Sem saber o que me esperava, no ano letivo anterior candidatei-me, como tantos outros, a Erasmus 20-21. É certo que poderia ter vindo em qualquer ano, mas o destino levou-me a vir nesse, e mal sabia que enfrentaria uma distância muito maior que meras fronteiras. Muitos foram os países que concordaram em continuar com o desafio Erasmus e tantos outros decidiram cancelar.
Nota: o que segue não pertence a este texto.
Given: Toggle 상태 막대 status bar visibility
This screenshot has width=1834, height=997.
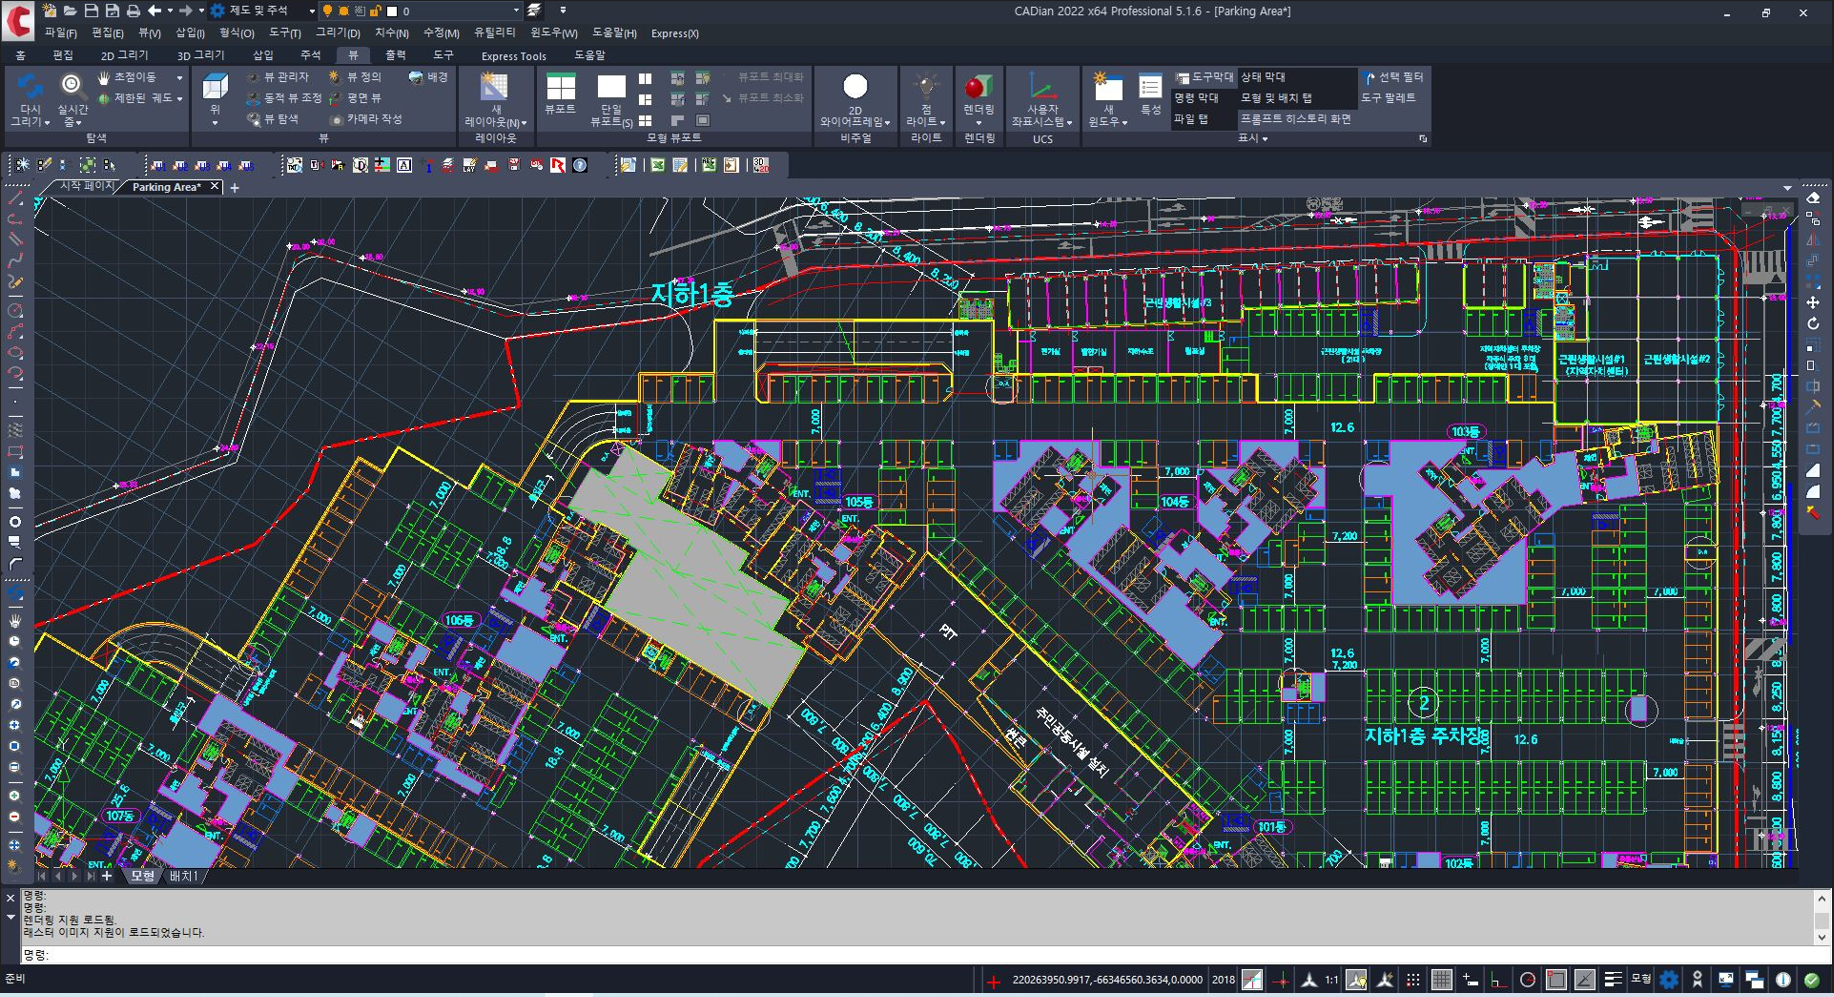Looking at the screenshot, I should pos(1263,77).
Durante um ano letivo em pandemia, e num contexto de adaptação a uma realidade totalmente diferente, houve privação de contatos, de edificações de amizades, e de ambientes de partilha e troca, que todos necessitamos para seguir em frente de forma mais leve e sã. Sem conhecer ninguém é muito difícil adentrar num novo ambiente.Para nós, a máscara é o menos, já a palavra de apoio e a presença física, essas sim, essenciais. A única forma de comunicação passou a ser uma tela de computador, onde apenas éramos um nome e um número. Vários foram os


padrinhos desaparecidos ou mal distribuídos e as informações perdidas pelo caminho, e grande a solidão dos que, respeitando as regras da pandemia, não conheceram bem a faculdade, nem o hospital para passar a teoria à prática, nem fizeram amigos para a vida. A perseverança e a devoção pela futura profissão tornaram-se as únicas bóias de salvação destes “forasteiros”.
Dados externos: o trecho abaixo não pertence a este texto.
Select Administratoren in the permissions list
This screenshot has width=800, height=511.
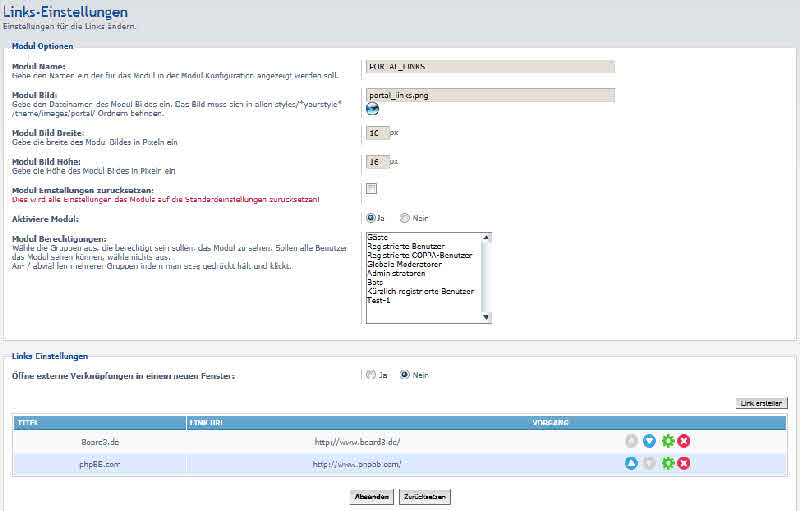[x=396, y=273]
No sentido de seguir com o objetivo de aceitar estes alunos na sua nova morada, sugiro que as universidades sejam capazes de corresponder às necessidades dos seus novos estudantes, que desconhecem o funcionamento da nova faculdade que integrarão. Com a pandemia, as falhas sobressaíram, como se de um icebergue se tratasse, mas reitero que há falhas que podem ser bem trabalhadas, sendo possível trazer a grande evolução e atualização necessárias.
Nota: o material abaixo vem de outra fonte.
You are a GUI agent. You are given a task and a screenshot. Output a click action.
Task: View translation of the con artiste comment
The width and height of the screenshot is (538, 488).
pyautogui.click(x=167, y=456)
Se a pandemia fez algo, foi mostrar que se deve viver o momento com cautela, sempre olhando ao redor de forma holística e não individual. É urgente mudar! É necessário que se melhore a integração destes alunos na sua nova morada, ceder-lhes a informação mais pertinente para que sejam capazes de continuar e não fiquem “atracados” ou mesmo percam um ano.
É necessário mudar mentalidades em Medicina, e até, na área da Saúde: criar empatia, incluí-la como disciplina; rever as capacidades de ensino e de avaliação, não só de matérias como de docentes; ajudar os alunos a adquirir estratégias de gestão do seu próprio tempo e do malvado stress… O objetivo é formar futuros médicos sãos, não médicos doentes a tratar de doentes. Não somos robôs, mas sim seres humanos.
Permitam-me, na minha opinião, deixar menções honrosas para quem realmente ajudou e fez diferença: ao Gabinete de Relações Internacionais e Interinstitucionais da FMUC, que teve um papel exemplar de apoio, realizou um trabalho excelente e foi muitas vezes o único elo de ligação entre estes “forasteiros” e a universidade; ao ESN Coimbra, que ajudou a orientar cada um de acordo com as suas necessidades; ao Provedor do Estudante, por escutar e fazer valer os direitos dos estudantes da UC; e aos representantes de algumas disciplinas, que estiveram sempre disponíveis, mesmo quando se perdia a fé.
E por fim, uma menção enobrecedora para todos os estudantes em pandemia, pois estamos de parabéns pela difícil adaptação a uma nova realidade que dura há um ano letivo e meio! Mesmo que não o digamos em voz alta, só nós sabemos a luta que travamos: o desenterrar de esforços quando a fraqueza quase nos consome e a entrega ao desespero parece ser o caminho mais fácil. Felizmente, tudo pode acabar bem, e mesmo que não corra sempre bem, que o vejamos como mais uma aprendizagem, mais uma etapa de vida, mais um passo na dura escalada do curso, que é Medicina!